[Items from a dataset]
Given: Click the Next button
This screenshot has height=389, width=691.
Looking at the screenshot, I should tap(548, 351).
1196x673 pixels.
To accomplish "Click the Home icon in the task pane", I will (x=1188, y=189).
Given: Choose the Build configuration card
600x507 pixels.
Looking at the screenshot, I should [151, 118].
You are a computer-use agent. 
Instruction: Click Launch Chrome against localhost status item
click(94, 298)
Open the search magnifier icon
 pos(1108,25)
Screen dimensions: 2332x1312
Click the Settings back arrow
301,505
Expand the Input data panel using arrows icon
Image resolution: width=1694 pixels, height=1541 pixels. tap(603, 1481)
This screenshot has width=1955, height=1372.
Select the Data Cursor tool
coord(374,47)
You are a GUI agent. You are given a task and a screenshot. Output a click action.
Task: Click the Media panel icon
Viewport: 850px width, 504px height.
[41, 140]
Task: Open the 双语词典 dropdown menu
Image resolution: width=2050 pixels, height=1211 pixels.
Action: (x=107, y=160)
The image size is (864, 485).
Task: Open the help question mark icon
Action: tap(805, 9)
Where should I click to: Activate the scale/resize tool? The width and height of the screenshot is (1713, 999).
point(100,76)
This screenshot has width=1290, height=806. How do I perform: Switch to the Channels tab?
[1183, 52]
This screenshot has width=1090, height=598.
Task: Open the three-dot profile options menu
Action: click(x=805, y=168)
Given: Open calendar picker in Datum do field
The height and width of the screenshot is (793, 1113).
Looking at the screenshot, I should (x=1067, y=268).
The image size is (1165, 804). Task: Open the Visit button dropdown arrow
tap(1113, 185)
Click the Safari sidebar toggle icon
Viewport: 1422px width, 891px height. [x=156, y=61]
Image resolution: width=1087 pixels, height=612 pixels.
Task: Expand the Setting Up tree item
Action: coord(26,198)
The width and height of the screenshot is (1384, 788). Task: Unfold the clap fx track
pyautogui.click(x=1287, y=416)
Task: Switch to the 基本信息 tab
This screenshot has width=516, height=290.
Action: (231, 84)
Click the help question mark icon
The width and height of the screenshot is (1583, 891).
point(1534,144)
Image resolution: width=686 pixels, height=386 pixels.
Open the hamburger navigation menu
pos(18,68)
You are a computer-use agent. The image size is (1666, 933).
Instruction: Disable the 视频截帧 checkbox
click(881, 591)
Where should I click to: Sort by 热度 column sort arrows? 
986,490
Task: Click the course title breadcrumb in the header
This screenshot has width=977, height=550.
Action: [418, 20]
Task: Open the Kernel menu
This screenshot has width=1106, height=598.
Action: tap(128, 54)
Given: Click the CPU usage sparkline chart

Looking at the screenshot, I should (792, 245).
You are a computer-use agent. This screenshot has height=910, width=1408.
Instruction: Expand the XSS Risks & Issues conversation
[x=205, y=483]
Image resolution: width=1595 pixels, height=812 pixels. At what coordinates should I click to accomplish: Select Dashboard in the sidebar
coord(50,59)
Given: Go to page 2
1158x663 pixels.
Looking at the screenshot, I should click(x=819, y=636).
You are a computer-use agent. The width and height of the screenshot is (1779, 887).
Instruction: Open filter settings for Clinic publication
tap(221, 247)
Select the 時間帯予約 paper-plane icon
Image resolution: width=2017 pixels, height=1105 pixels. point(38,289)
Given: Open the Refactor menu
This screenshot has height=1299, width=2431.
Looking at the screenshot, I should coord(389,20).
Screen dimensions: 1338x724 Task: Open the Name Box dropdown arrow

Problem:
Up to and including the line with "This screenshot has width=1955, height=1372.", please return the records exactly, beginning from their first line.

Solution for this problem:
Given: Click the Next button
This screenshot has height=389, width=691.
Looking at the screenshot, I should tap(548, 351).
1196x673 pixels.
To accomplish "Click the Home icon in the task pane", I will (x=1188, y=189).
Given: Choose the Build configuration card
600x507 pixels.
Looking at the screenshot, I should [151, 118].
You are a computer-use agent. 
Instruction: Click Launch Chrome against localhost status item
click(94, 298)
Open the search magnifier icon
 pos(1108,25)
Screen dimensions: 2332x1312
Click the Settings back arrow
301,505
Expand the Input data panel using arrows icon
Image resolution: width=1694 pixels, height=1541 pixels. tap(603, 1481)
This screenshot has width=1955, height=1372.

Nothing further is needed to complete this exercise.